Juvenile neuronal ceroid lipofuscinosis (
Batten disease) is a childhood
neurodegenerative disease that is caused by mutations in the CLN3 gene. The
protein encoded by CLN3 has no homology with any
proteins of known function and its cellular role remains elusive. In order to investigate the role played by the CLN3
protein we aimed to identify interacting
proteins. Here, we describe the yeast two-hybrid system as the approach taken to investigate such
protein-
protein interactions. CLN3 was expressed as a fusion
protein with
a DNA-binding domain and used to screen a library of human fetal brain cDNAs fused to a transcriptional activation domain. Owing to low level expression of the full length CLN3 fusion
protein, truncated regions corresponding to the predicted hydrophilic regions were also tested. No
proteins that interact with CLN3 were detected, nor was there any evidence for CLN3-CLN3 interactions.
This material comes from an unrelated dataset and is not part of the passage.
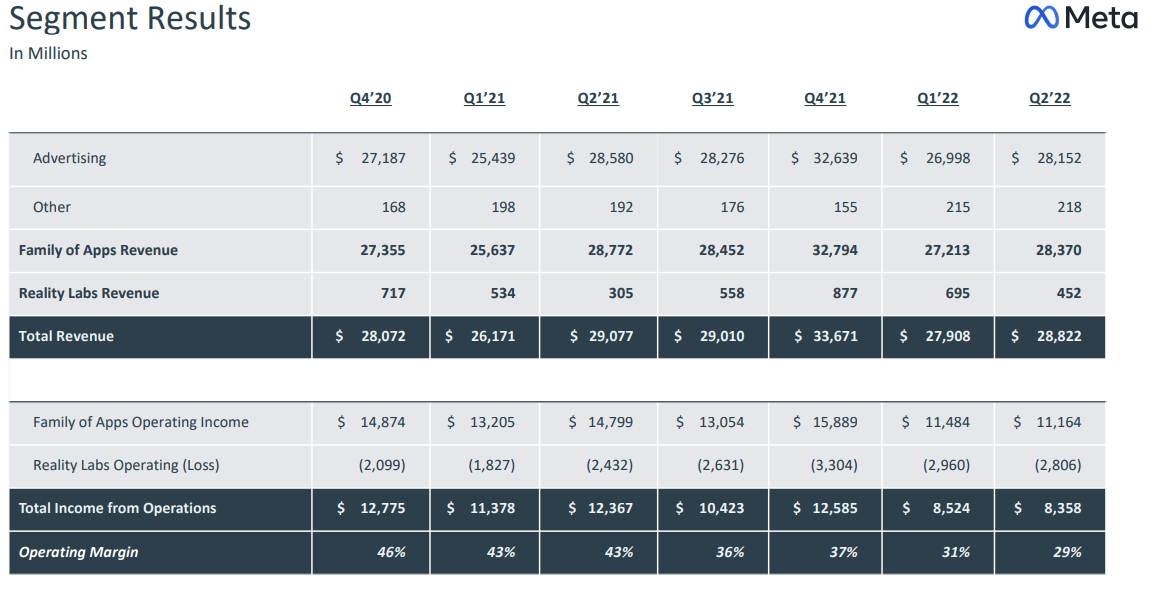Viewport: 1149px width, 589px height.
Task: Click the Segment Results title
Action: (130, 18)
Potential interaction of CLN3 with
subunit c of mitochondrial ATP synthase, the major component of the storage material that accumulates in
Batten disease patients, was also tested. No interaction was detected suggesting that the accumulation of subunit c does not result from loss of a process that requires a direct interaction with CLN3. We conclude that either CLN3 does not interact with other
proteins or such interactions cannot be detected using the two-hybrid system.